9 April 2021 5:11 AM GMT
Thirteen years after Lt. Colonel Prasad Purohit was arrested in the 2008 Malegaon blast case, involving right-wing extremists, the officer relied on fresh documents allegedly from the Army before the Bombay High Court to substantiate a decade old claim that his acts were in discharge of his official duty.Purohit's claim is that he attended conspiracy meetings before the 2008 Malegaon...
Thirteen years after Lt. Colonel Prasad Purohit was arrested in the 2008 Malegaon blast case, involving right-wing extremists, the officer relied on fresh documents allegedly from the Army before the Bombay High Court to substantiate a decade old claim that his acts were in discharge of his official duty.
Purohit's claim is that he attended conspiracy meetings before the 2008 Malegaon blast while "discharging his duties" as an army intelligence officer and therefore sanction under Section 197 CrPC is needed to prosecute him.
A division bench of Justices SS Shinde and Manish Pitale was hearing Purohit's challenging the trial court's decision to take cognisance of the charge sheet filed against him in the absence of a sanction from the central government u/s 197(2) of the CrPC.
Accused BJP MP Pragya Singh Thakur, Sameer Kulkarni and Purohit's appeal against the rejection of their discharge applications by the Special NIA Court was also listed for hearing.
The Faridabad meeting from January 2008 assumes importance as it culminated in the Malegaon blast on September 29, 2008, in which 6 people lost their lives and 101 were injured, according to the investigating agency.
It was during the Faridabad meeting that participants spoke about establishment of a "Hindu Rashtra" – where there is no place for Muslims or Christian, it is alleged. Purohit claimed he had tapped his sources in Israel for implementation of the ideology, in the meeting.
On Wednesday, Shivade read out relevant sections from the letters and submitted, "The letters clearly show he was acting in discharge of his duty. Sanction is a filter to this frivolous prosecution," he said.
During the hearing, the first document Purohit's counsel Shrikant Shivade relied on is a response-letter by the Directorate General of Military Intelligence in 2018 to Purohit.
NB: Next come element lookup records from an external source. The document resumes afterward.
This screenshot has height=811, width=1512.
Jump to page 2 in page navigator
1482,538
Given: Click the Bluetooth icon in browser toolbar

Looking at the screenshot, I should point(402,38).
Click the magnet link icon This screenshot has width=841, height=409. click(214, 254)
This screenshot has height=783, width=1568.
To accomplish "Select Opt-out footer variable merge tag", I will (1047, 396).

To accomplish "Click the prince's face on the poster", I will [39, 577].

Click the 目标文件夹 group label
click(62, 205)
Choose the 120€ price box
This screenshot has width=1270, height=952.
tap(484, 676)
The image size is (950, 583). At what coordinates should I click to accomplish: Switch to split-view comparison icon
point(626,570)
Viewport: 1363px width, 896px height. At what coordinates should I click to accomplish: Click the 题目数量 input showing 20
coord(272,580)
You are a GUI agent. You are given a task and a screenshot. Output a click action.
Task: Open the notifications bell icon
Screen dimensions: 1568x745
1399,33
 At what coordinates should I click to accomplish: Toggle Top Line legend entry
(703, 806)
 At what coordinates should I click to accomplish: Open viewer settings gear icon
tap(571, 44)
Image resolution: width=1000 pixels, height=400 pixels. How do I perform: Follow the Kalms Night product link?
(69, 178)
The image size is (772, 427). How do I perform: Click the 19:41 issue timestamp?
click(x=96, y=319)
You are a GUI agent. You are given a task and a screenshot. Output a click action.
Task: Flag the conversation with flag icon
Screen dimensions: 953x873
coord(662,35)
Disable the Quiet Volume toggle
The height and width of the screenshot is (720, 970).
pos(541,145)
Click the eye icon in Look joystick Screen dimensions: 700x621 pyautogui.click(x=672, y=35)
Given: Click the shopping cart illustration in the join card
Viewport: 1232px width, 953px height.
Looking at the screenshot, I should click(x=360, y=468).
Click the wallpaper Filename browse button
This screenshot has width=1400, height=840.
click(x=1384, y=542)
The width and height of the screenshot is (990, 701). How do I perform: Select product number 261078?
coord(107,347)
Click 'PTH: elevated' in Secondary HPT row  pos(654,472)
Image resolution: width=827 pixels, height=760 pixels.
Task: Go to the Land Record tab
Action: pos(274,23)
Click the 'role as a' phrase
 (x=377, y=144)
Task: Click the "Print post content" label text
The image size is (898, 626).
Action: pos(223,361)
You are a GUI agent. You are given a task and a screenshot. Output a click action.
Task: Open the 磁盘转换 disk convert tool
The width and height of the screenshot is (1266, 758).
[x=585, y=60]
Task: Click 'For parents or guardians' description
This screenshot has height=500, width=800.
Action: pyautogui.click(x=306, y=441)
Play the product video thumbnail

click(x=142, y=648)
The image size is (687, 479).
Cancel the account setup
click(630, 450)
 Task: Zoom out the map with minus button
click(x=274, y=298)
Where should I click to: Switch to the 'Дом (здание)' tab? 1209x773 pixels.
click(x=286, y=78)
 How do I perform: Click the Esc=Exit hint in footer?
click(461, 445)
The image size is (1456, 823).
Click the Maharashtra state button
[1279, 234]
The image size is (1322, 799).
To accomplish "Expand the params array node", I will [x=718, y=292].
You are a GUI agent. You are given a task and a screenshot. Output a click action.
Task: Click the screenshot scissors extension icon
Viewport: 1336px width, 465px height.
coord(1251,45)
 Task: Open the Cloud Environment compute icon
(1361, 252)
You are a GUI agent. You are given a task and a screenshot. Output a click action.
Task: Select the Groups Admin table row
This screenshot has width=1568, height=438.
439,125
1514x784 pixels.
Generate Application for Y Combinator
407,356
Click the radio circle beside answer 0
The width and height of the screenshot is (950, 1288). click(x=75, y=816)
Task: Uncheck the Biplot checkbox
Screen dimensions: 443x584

In the letter, based on two military reports from 2008 the DG opines that Purohit had received some intelligence input through a "source network" and "Purohit's superiors at appropriate level were informed of the inputs" given by the source.
Shivade submitted that it was necessary for the trial judge to have decided the issue of sanction and not leave it to be decided at the time of trial.
According to Purohit's plea he attended the Faridabad meeting from January 25 and 26, 2008, in his official capacity. He contended that a sanction was necessary, but neither the Anti-Terrorism Squad that arrested him nor the NIA applied for sanction under the CrPC to prosecute him.
Shivade said "The defence ministry's replies which I have submitted were not available before. I have filed them now," he said about the fresh documents from the DG Military Intelligence.
However, the bench was of the opinion that the NIA Court should be given a chance to deal with these documents.
"You admittedly say these documents were not before the special court. How can you criticise the special court then?" Justice Shinde asked.
The bench asked Shivade to place short submissions on this aspect and said the case could either be kept for hearing on Tuesday or Wednesday.
Shivade agreed to give the submissions and also amend the appeal against discharge, before the HC. He requested for directions for the fresh documents to be considered expeditiously by the trial court as and when they are submitted.
The September 29, 2008, blast was caused by an explosive device fitted to an LML Freedom Motor Cycle. Investigations in the case pointed to alleged Hindu extremists based in Indore. Twelve people were arrested, including Pragya Singh Thakur and Lt Col Purohit.
Purohit along with five others has been charged with murder, voluntarily causing grievous hurt by dangerous weapons, promoting enmity between different groups on grounds of religion, race, place of birth, residence, language, etc, and doing acts prejudicial to maintenance of harmony, relevant sections under The Arms Act, The Indian Explosive Substance Act, and Unlawful Activities Prevention Act.